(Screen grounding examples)
::::::

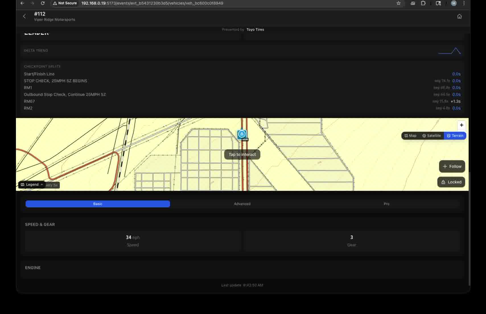
Task: Click the browser address bar
Action: (152, 3)
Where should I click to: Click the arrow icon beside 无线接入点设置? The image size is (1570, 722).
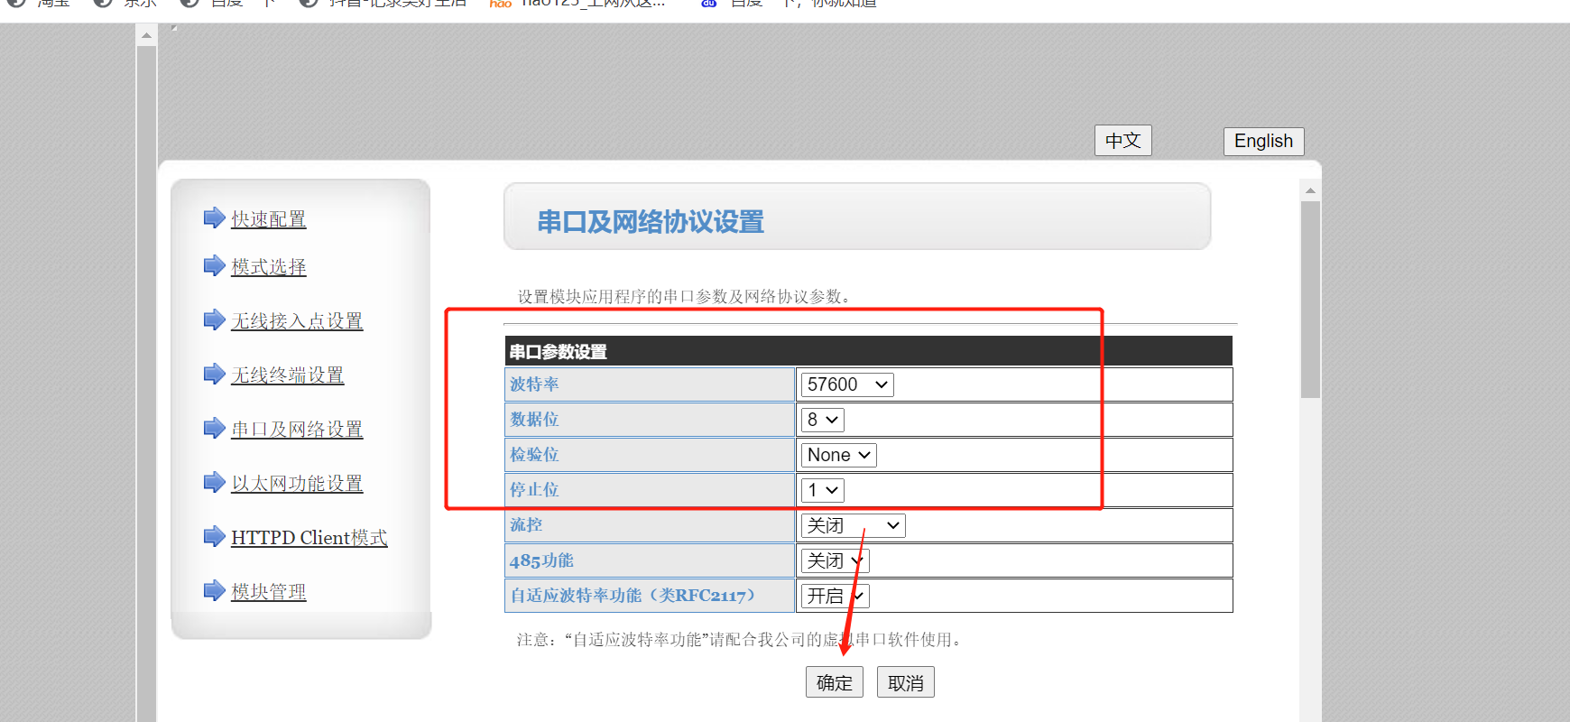pos(214,319)
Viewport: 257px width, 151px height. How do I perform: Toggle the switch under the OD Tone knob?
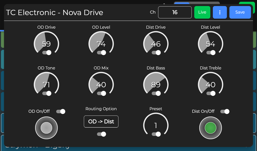click(x=47, y=93)
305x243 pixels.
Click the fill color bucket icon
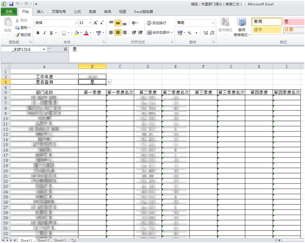pyautogui.click(x=77, y=33)
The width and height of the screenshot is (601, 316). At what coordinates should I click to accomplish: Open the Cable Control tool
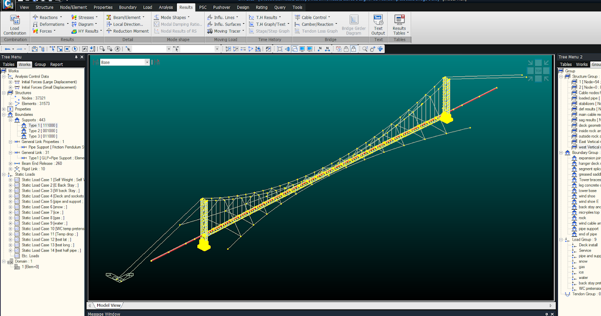(315, 17)
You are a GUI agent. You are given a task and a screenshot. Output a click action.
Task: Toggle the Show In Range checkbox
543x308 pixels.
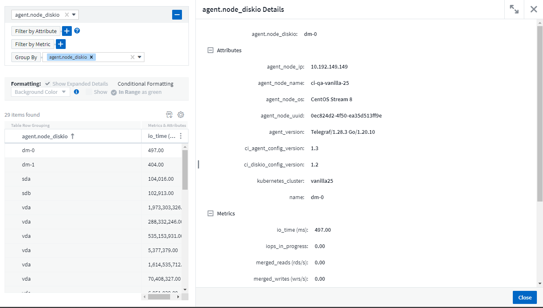point(89,92)
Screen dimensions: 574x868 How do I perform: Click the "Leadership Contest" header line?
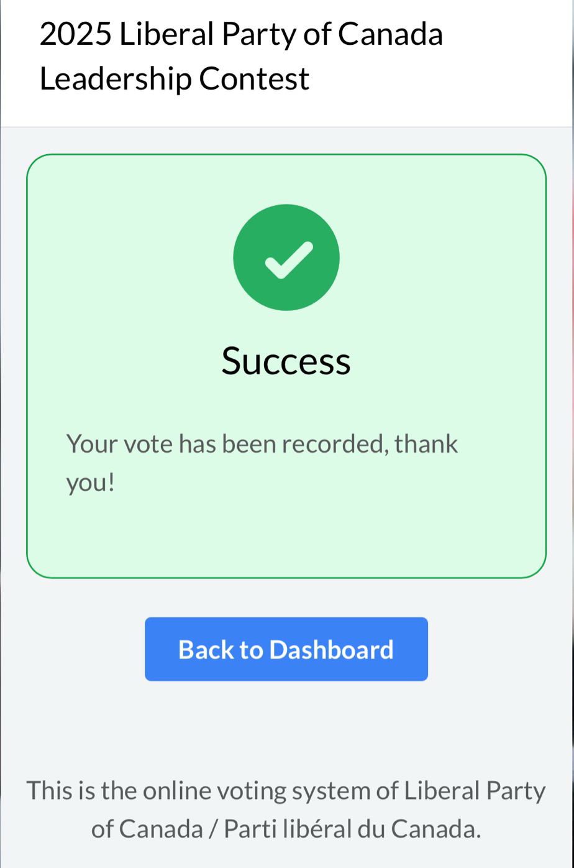pyautogui.click(x=174, y=79)
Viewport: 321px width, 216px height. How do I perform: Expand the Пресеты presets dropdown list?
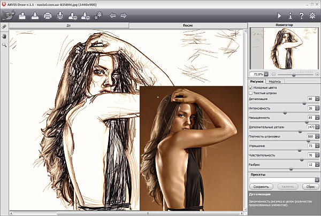(317, 180)
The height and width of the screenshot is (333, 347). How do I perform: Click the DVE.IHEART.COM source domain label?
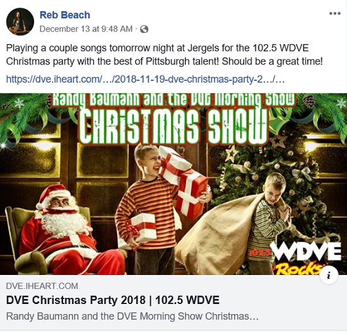(42, 286)
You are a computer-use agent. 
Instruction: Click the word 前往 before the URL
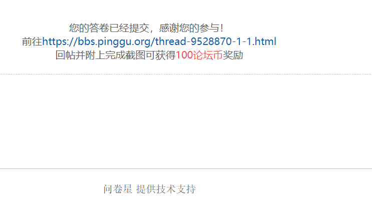(x=32, y=42)
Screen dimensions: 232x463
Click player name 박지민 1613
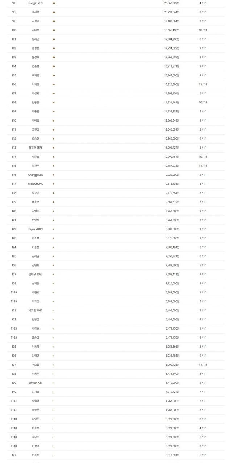pos(36,310)
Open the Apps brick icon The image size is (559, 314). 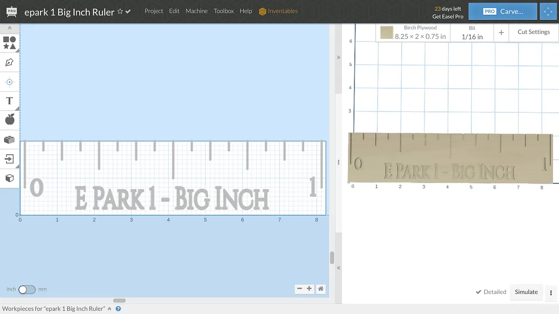(9, 139)
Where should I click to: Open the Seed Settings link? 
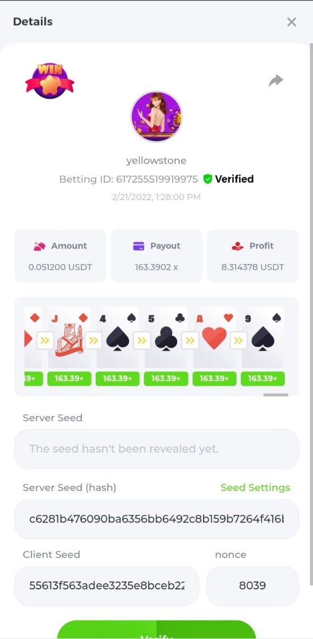click(x=255, y=487)
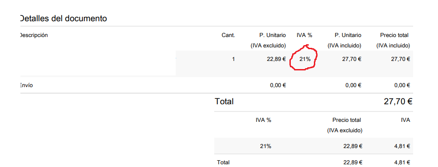438x167 pixels.
Task: Click the large total amount 27,70 €
Action: (x=398, y=102)
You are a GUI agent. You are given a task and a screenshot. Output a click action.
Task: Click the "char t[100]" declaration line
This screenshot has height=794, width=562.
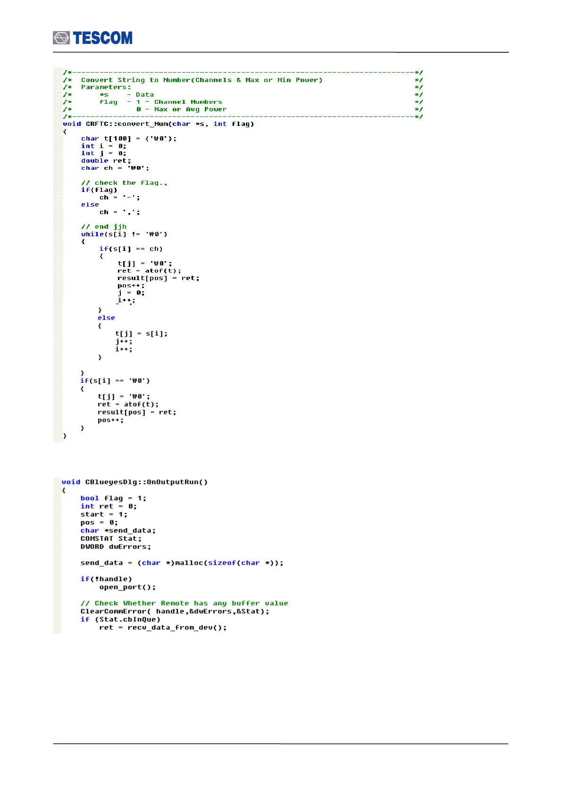128,139
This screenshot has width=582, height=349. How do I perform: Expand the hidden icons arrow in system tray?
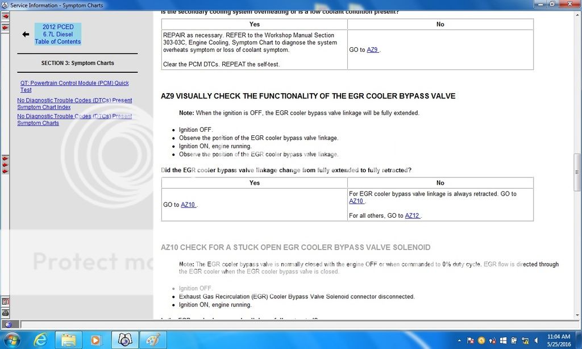pyautogui.click(x=459, y=341)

::::::

Instructions for the task -
State how many of the lines above contain the string "dimensions". Give the number alone.

Exercise response -
2